The company almost went bust 10 years ago, but has turned things around through a streamlined production line and a move back to Mexico.

"Now the wages in China are more than they were before, that's one thing, then China is six weeks away from the most important market, which is the US," said Armando Vega Garduno, director of manufacturing and operational excellence.

"So we are migrating all the production we had in China and moving it here. Fifty per cent of what we used to bring from China is now manufactured in this facility."

Tijuana's reputation for violence precedes it, but both the police chief and the mayor say the city is considerably safer than it was two years ago.

"The perception has lingered, but our murder rate is down 70% or more," said Mayor Carlos Bustamante.

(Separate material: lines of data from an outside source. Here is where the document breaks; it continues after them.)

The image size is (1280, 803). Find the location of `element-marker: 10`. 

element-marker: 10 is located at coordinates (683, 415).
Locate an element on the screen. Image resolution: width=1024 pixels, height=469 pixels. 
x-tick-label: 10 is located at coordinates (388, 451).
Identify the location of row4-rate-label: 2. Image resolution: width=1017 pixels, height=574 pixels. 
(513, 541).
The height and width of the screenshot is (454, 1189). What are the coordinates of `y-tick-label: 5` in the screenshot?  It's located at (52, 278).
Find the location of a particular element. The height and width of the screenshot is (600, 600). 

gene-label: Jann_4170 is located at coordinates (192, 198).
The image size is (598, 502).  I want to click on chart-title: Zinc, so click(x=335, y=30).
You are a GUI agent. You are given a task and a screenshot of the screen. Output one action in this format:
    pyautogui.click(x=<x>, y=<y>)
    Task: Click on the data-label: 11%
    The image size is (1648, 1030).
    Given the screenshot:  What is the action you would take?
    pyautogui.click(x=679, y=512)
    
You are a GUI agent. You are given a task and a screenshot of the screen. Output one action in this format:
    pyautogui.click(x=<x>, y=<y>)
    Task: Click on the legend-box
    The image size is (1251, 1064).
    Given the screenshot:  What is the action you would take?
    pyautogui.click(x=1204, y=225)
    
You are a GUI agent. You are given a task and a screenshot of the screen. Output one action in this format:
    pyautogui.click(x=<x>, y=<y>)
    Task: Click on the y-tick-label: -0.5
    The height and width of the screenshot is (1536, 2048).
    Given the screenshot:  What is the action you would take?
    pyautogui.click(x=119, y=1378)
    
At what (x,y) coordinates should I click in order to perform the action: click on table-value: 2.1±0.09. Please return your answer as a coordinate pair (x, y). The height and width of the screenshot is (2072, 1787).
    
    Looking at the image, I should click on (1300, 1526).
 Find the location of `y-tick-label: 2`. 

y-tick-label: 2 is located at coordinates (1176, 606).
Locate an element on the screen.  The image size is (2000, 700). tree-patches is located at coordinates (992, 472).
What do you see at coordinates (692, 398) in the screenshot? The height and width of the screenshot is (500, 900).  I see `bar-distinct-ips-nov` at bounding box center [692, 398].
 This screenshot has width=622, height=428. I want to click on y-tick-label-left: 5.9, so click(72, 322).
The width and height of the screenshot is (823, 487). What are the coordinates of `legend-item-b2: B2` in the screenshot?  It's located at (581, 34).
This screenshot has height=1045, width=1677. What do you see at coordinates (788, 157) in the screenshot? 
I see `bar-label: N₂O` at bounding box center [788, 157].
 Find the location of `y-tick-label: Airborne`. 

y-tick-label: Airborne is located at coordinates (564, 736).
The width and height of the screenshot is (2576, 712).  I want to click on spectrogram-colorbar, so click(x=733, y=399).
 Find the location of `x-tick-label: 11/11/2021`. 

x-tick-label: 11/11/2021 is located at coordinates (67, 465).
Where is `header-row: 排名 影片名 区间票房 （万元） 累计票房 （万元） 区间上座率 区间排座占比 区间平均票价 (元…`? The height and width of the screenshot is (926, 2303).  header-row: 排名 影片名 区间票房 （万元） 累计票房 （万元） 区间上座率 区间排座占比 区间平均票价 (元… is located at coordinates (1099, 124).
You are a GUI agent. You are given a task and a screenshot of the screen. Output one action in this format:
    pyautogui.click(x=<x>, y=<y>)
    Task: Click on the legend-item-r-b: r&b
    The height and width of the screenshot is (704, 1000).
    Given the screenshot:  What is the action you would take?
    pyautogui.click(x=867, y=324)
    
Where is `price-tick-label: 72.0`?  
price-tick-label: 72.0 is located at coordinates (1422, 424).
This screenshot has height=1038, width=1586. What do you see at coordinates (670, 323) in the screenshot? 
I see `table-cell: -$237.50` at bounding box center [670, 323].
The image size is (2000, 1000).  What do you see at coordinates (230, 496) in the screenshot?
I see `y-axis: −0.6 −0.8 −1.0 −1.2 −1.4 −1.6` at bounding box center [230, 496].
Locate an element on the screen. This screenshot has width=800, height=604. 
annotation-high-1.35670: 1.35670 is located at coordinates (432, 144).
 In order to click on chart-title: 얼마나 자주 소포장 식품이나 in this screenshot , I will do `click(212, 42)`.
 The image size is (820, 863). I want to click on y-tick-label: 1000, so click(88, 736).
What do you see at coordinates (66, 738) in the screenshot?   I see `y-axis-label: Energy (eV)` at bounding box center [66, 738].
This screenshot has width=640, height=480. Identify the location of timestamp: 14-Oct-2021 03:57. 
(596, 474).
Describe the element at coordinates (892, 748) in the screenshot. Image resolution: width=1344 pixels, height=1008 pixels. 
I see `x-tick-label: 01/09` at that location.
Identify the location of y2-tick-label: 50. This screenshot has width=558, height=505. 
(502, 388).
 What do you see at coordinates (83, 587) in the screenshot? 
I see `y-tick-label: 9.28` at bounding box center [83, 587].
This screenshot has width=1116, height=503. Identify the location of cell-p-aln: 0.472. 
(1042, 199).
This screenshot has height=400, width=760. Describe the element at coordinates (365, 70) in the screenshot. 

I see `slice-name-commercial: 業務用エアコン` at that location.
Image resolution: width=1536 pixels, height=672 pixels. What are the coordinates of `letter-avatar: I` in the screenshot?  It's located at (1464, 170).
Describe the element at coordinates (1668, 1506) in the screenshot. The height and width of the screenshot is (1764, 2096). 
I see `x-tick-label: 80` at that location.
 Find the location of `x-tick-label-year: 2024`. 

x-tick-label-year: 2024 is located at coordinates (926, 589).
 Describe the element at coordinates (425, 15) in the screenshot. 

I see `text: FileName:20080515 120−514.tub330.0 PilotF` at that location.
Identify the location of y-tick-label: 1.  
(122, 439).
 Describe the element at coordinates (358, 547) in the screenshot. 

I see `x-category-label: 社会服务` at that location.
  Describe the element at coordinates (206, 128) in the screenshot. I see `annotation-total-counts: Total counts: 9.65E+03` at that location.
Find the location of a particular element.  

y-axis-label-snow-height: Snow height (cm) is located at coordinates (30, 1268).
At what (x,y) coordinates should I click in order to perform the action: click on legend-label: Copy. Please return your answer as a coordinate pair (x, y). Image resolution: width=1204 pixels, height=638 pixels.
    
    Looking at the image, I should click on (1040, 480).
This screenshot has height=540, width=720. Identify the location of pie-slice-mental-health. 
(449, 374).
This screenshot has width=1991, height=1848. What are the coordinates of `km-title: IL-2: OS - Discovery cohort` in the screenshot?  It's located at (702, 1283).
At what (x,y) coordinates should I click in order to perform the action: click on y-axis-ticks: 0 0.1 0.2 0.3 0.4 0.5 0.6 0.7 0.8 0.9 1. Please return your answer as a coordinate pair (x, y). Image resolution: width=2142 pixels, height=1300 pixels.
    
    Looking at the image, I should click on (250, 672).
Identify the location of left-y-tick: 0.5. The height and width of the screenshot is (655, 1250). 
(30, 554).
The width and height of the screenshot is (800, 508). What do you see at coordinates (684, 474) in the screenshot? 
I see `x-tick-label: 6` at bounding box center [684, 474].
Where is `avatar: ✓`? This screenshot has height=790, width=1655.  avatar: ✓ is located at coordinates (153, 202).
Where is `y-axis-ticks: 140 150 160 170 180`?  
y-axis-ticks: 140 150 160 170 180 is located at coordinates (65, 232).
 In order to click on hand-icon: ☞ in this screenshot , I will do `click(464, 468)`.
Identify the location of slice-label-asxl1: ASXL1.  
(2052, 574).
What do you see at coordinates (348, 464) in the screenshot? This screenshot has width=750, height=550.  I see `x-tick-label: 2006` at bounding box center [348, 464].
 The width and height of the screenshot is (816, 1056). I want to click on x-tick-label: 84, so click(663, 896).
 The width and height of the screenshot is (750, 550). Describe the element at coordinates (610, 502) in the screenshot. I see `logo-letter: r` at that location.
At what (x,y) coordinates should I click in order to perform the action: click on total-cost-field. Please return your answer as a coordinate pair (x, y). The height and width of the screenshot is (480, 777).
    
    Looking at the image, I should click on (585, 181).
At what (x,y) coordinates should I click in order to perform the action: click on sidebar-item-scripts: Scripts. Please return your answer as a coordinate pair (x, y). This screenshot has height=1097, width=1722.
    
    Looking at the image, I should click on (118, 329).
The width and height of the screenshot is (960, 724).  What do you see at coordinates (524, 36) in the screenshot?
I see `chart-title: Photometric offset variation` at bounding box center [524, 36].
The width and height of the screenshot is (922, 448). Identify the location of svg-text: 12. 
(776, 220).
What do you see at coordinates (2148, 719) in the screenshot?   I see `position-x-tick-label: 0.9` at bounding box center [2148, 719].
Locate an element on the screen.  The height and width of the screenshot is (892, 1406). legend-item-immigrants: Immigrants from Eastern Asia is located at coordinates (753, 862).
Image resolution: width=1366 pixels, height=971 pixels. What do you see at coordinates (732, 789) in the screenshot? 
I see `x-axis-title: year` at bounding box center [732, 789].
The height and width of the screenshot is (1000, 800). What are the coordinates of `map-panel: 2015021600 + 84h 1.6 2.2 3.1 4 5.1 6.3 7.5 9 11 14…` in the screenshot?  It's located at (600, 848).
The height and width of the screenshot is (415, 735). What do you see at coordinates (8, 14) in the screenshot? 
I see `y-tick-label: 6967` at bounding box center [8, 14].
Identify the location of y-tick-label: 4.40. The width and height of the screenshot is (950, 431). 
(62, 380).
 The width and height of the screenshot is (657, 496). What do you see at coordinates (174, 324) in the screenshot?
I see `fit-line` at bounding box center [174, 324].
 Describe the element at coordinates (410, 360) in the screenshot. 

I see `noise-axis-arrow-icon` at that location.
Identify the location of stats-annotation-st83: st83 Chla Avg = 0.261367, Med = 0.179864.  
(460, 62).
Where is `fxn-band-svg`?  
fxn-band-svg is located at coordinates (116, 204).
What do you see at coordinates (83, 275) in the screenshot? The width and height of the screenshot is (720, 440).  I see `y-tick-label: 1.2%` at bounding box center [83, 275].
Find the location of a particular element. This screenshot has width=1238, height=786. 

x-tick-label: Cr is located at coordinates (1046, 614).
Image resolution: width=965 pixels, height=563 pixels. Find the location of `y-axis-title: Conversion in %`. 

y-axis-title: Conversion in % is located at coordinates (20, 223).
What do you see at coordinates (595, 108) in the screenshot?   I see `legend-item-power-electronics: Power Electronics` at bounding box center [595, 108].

"It's been a combination of citizen participation, the co-ordination with the military and the state and federal government and the cleaning out of the police."

Six hundred officers were sacked from Tijuana's police force and the lawyer-turned-police chief Jesus Alberto Capella is now high on the drug cartels' hit list for his fight against corruption.

He has 10 bodyguards and receives death threats every day. The violence is still a problem, but the city mortuary is no longer overflowing.

The new Mexican President Enrique Pena Nieto wants to put a new spin on the country with the image of a booming economy and as a good place to do business.

Security and the drugs problem still dominate talks between the US and Mexico, but its southern neighbour's increasing importance in the global economy is changing the relationship.